Uber began as a luxury product, making a black car available at the press of a button.
Now six years later, the company has decimated the taxi industry and may have a new target: public transportation.
On Monday, Uber announced that it was changing how its carpooling product, UberPool, works in New York City.
The typical UberPool ride means a driver will pick a passenger up wherever they are and drop them off at their final destination — the difference being that along the way, the driver might be picking up and dropping off other riders during a trip.
Starting Monday in a pilot phase, New York City’s new version of UberPool is keeping the carpool aspect, but instead moving the pick-up and drop-off points to street corners.

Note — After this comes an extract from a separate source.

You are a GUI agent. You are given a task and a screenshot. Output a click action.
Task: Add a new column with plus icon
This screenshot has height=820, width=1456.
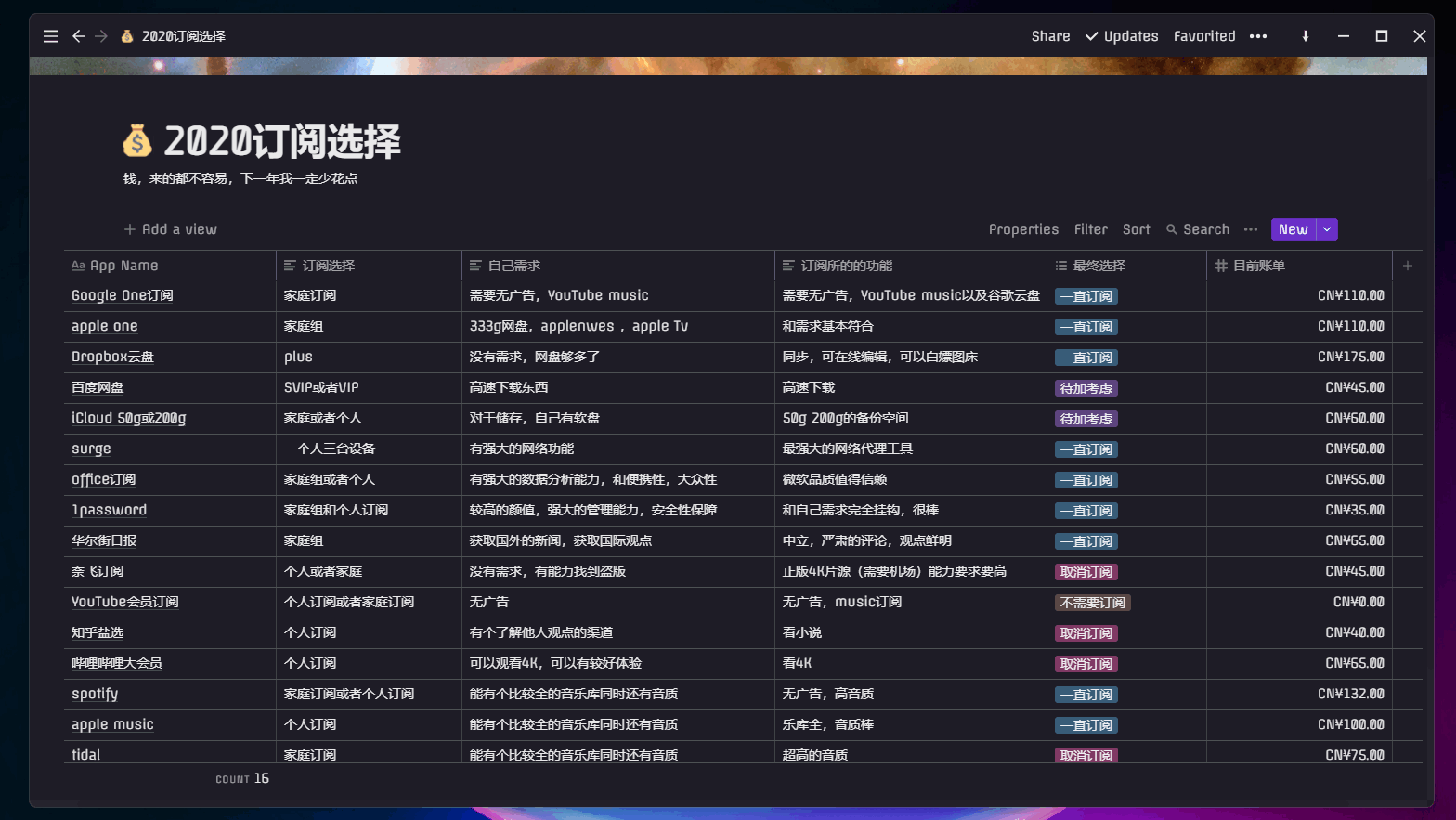[x=1407, y=266]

Instead of showing up right in front of your doorstep, the app will direct you to a corner nearby to wait for your ride.
During peak commuter hours (7-10 am and 5-8pm, Monday through Friday), Uber will only charge $5 for these UberPool rides starting and ending in Manhattan. And that price will never increase from surge pricing.
On nights and weekends — the corner pick-ups are only between 7am-8pm — it will revert back to dropping you off at your door.

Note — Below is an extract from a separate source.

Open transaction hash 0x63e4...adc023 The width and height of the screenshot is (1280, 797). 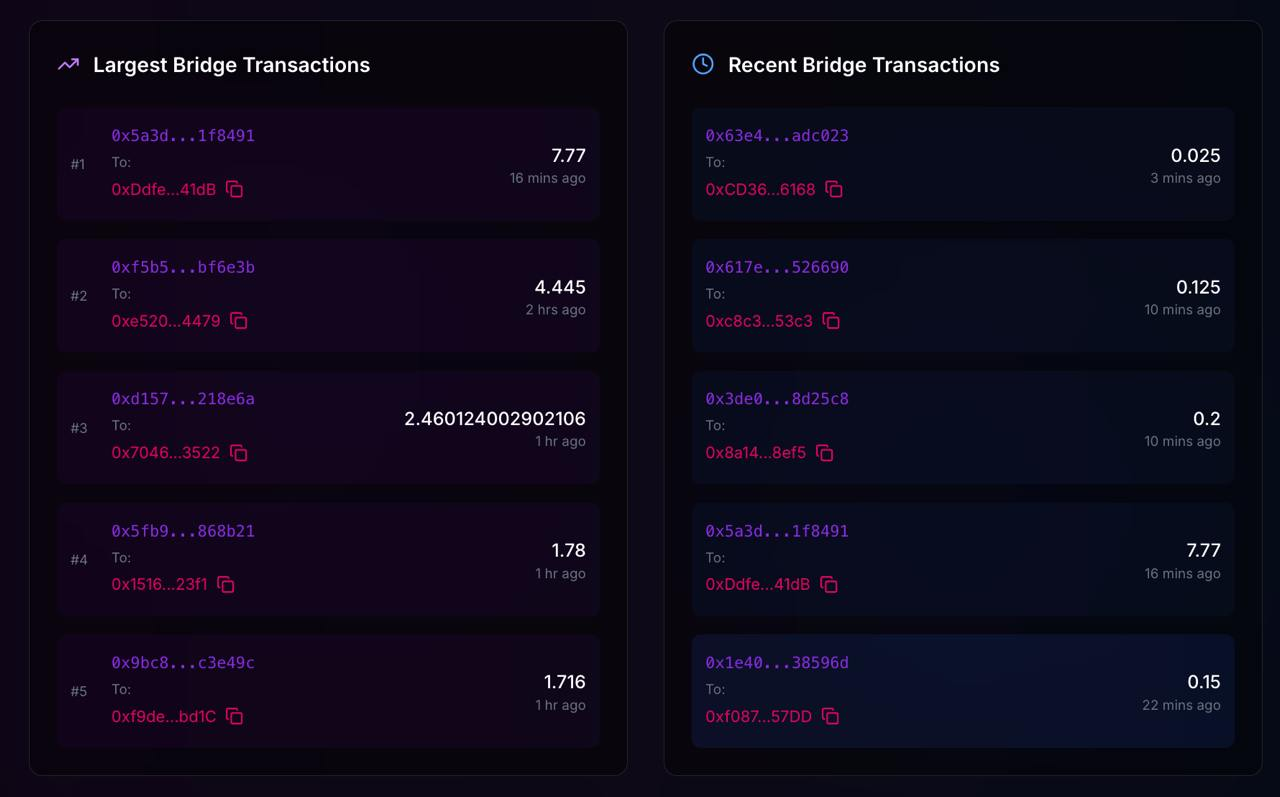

It’s a lot of changes, but if you add together the low-cost flat fare pricing and ushering riders to stand together on corners, the UberPool changes start to sound a lot more like a private bus line.
And it should. The same team that worked on the project also built Uber’s practically-identical-to-a-bus product, UberHop. In Seattle, Manila, and Toronto, UberHop runs fixed, low-price routes for commuters.
The only difference between UberHOP and the new pilot in New York City is that New Yorkers don’t have to follow a fixed route.
At $5 a ride, it’s almost double the cost of a $2.75 bus fare in New York, but to some New Yorkers, the extra $2 may be worth a semi-private and mostly direct ride to work.